**TEXT SHOWN:**
▬▬▬▬▬▬▬▬▬▬

Nevertheless, candidate visits to rural areas dominate local headlines, often for the better part of a week. At their core, the rural visits are smart politics: With the entire field competing fiercely in the Las Vegas and Reno areas -- and presumably splitting the Democratic vote, the candidate with the biggest rural operation could snag victory.
Beyond that, candidates are laying the groundwork for the general election. Nevada and the Intermountain West have emerged as the battleground for 2008, and polls show rural America more competitive now than at any other time since the 1996 presidential election...
"They're smart to be getting out there," said Jill Derby, chairwoman of the state Democratic Party. She should know. A native Nevadan with rural roots, Derby came within 5 percentage points of beating Republican Dean Heller last year in the state's 2nd Congressional District, an area with a 47 percent to 34 percent Republican edge in registered voters.
Derby said vigorous campaigning and the district's independent-minded voters combined to win her support. But just showing up, she said, played a big part. "They like to meet somebody. And if they meet somebody, that's the deal for a lot of them."

▬▬▬▬▬▬▬▬▬▬

(Stored data)
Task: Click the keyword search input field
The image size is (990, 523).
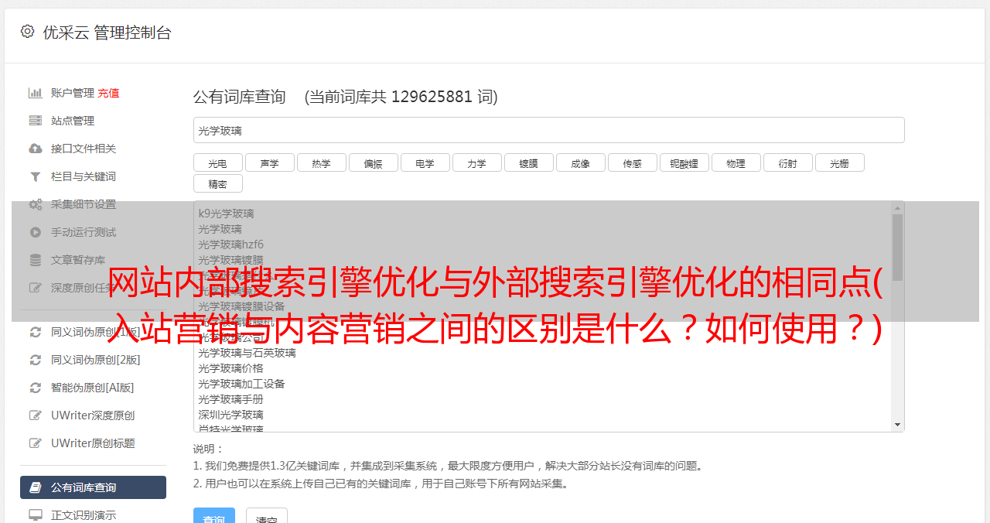Action: click(548, 130)
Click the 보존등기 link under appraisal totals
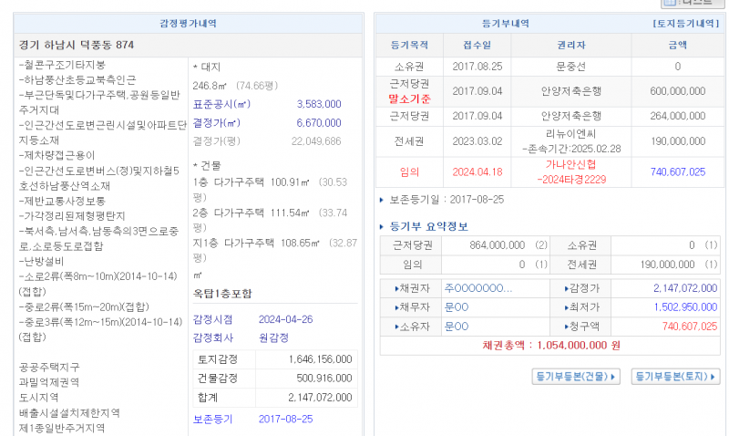This screenshot has height=436, width=729. coord(212,419)
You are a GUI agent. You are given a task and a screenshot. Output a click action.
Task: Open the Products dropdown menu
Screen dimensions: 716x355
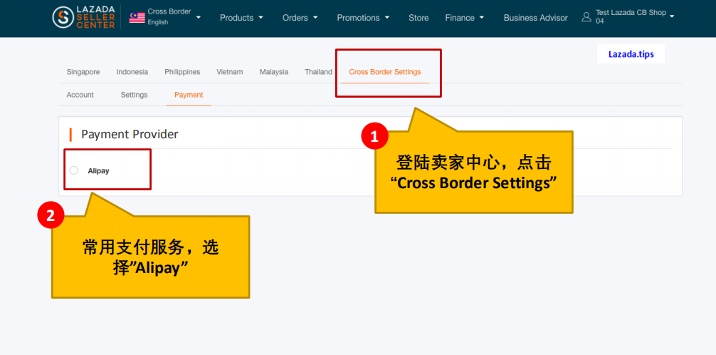[241, 18]
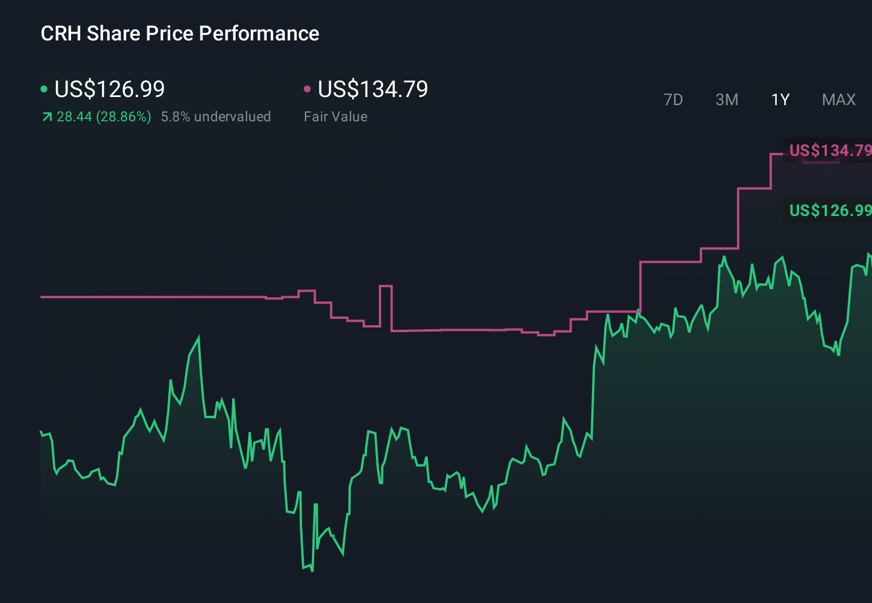Image resolution: width=872 pixels, height=603 pixels.
Task: Select the 3M time range option
Action: coord(726,99)
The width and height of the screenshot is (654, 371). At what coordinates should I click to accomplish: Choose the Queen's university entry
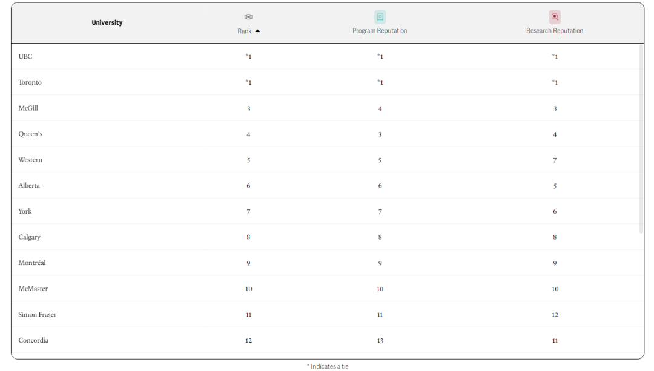[x=30, y=134]
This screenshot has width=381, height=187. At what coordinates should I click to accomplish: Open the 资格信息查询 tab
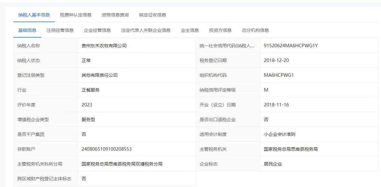tap(115, 15)
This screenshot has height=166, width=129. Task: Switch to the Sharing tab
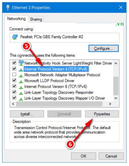[x=36, y=19]
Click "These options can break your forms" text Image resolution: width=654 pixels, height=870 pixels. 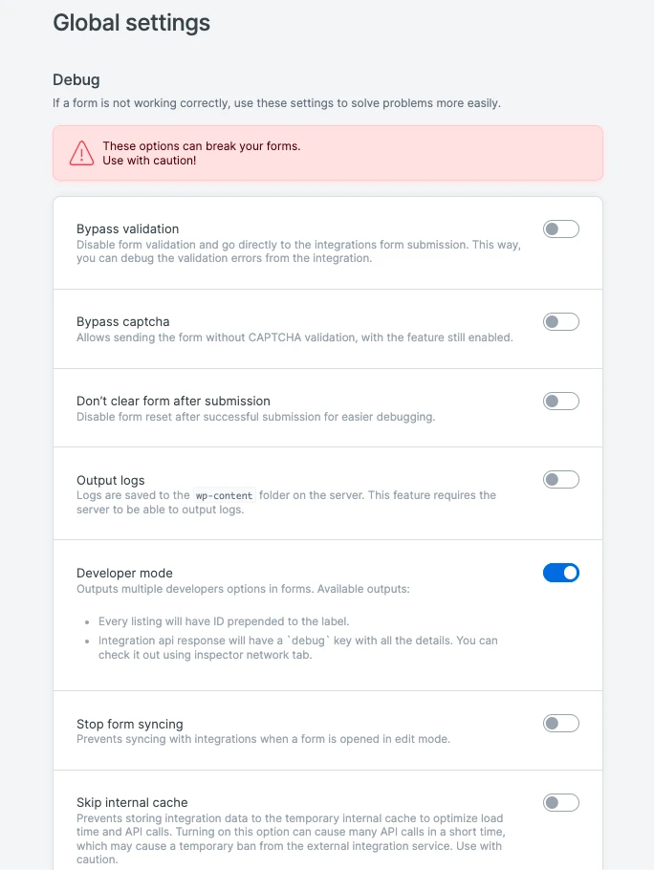tap(201, 146)
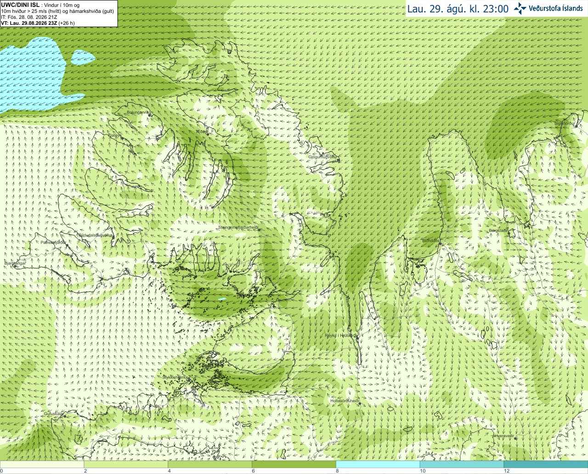The width and height of the screenshot is (588, 474).
Task: Select the Hveravellir station marker
Action: click(516, 439)
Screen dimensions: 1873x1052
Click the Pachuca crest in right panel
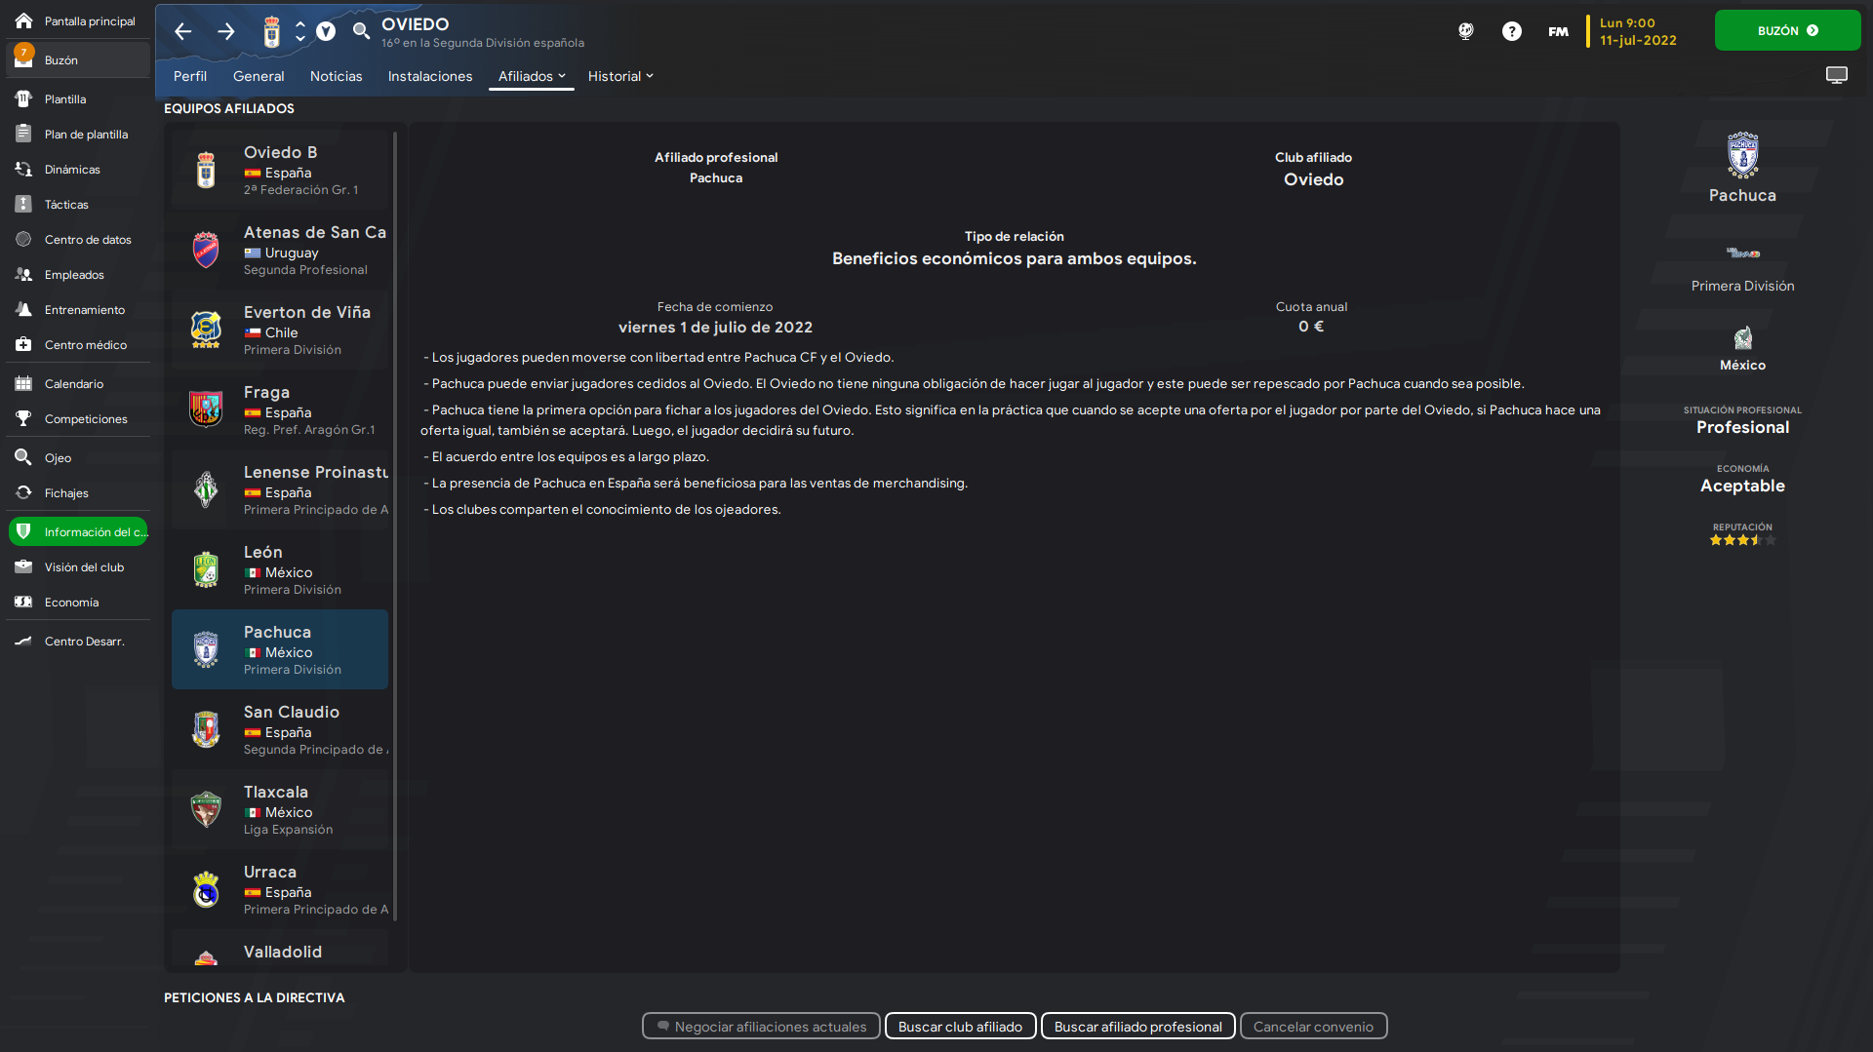click(x=1742, y=155)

▬▬▬▬▬▬▬▬▬▬

**TASK SET:**
a) Output the section of the article on rural campaigning in Nevada between "Nevertheless, candidate visits" and "1996 presidential election...", inclusive.
b) Pick up the article on rural campaigning in Nevada after its last sentence and continue it.

**RESPONSES:**
a)
Nevertheless, candidate visits to rural areas dominate local headlines, often for the better part of a week. At their core, the rural visits are smart politics: With the entire field competing fiercely in the Las Vegas and Reno areas -- and presumably splitting the Democratic vote, the candidate with the biggest rural operation could snag victory.
Beyond that, candidates are laying the groundwork for the general election. Nevada and the Intermountain West have emerged as the battleground for 2008, and polls show rural America more competitive now than at any other time since the 1996 presidential election...

b)
That seemed to be the case last week in Fernley, a booming town about 30 miles east of Reno in Lyon County. Richardson, the governor of New Mexico, packed a high school auditorium in what local officials called the town's first-ever visit by a presidential candidate. Mayor Todd Cutler pronounced himself giddy. Charles Lawson, chairman of the Lyon County Democratic Central Committee, then endorsed Richardson...
Still, the campaigning is about more than just face time, Derby said. Candidates must do their homework on local issues. "To the degree that people can feel like he or she is one of us, knows our issues and is a down-home person, that makes a difference," she said.
And no one is working that angle more than Richardson, the sole Westerner in the race. "I'm like you: a Westerner with values," Richardson told a crowd of about 100 in Fernley last week. "It seems every time that we're in one of these presidential debates one of those very snotty anchors gets up and says, 'Gov. Richardson, I noticed that you have an A-minus rating from the National Rifle Association. How do you explain that?' I say: 'I'm a hunter. I'm a Westerner.' This is something that in the West is a way of life. I'm not a criminal. I am somebody who values the Second Amendment."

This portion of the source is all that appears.